Simon Haskel on the reality of employment in the UK behind the government’s top-line numbers
“There are lies, damn lies and statistics”. That’s my attitude towards a debate initiated in the Lords today on employment levels.
The level of employment has to be considered, not just in terms of numbers and the economy but also the human aspect. Its effects, both on people and on fairness in our society.
There was a time when the government was going to create employment by means of an industrial strategy – and one that would balance the economy and the country. It says so in the Coalition Agreement: higher tech growth, skilled jobs, advanced technology, lower North/South divide. This has manifestly failed.
Yes we have growth, but it is based on increased consumption, on a property boom, and on trading in finance – a zero sum game which benefits a few. Trading in goods and services benefits us all. The employment level has gone up but in a way that reflects this failed industrial strategy.
As a recent report from The Resolution Foundation makes clear, some 5 million of UK workers meet the definition of low pay set by the OECD. We have a higher proportion of low paid jobs than most OECD countries. Of course low pay in many of these jobs is topped up by the government through the tax system, so giving people a chance to makes ends meet; and at the same time keeping up the employment figures. However, instead of subsidising low pay, the government should be encouraging people to run their businesses better, helping them to raise productivity so they can pay a living wage.
Then there is the matter of productivity. In February, the Office of National Statistics gave its final productivity estimates. Last year, the output per hour in the UK was 21% below the average for the rest of the major G7 industrialised economies. It was also lower than the previous year, and 3% below the level in 2007 – the year before the recession.
* * * *
▸ **The tasks**
A - From the piece on UK employment, list every goal it says the Coalition Agreement named for the industrial strategy.
B - Write out the part of the piece on UK employment that opens with the words containing "Yes we have" and closes with "failed industrial strategy.".

▸ **Entries provided**
* * * *
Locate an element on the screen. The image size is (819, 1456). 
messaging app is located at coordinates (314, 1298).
* * * *
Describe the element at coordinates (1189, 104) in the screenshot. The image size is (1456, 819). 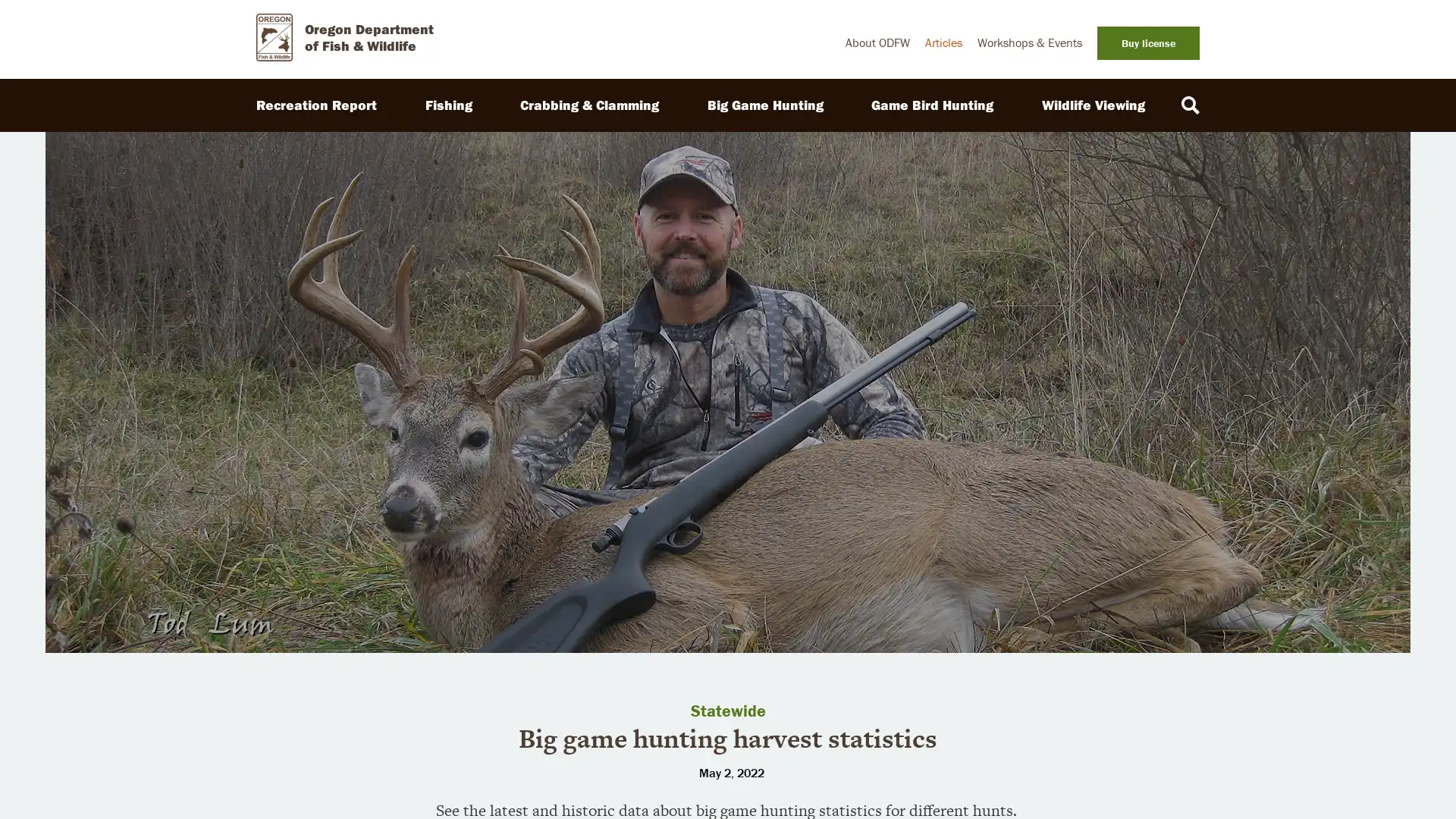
* * * *
▸ **Answers for the tasks**
A - higher tech growth, skilled jobs, advanced technology, lower North/South divide

B -
Yes we have growth, but it is based on increased consumption, on a property boom, and on trading in finance – a zero sum game which benefits a few. Trading in goods and services benefits us all. The employment level has gone up but in a way that reflects this failed industrial strategy.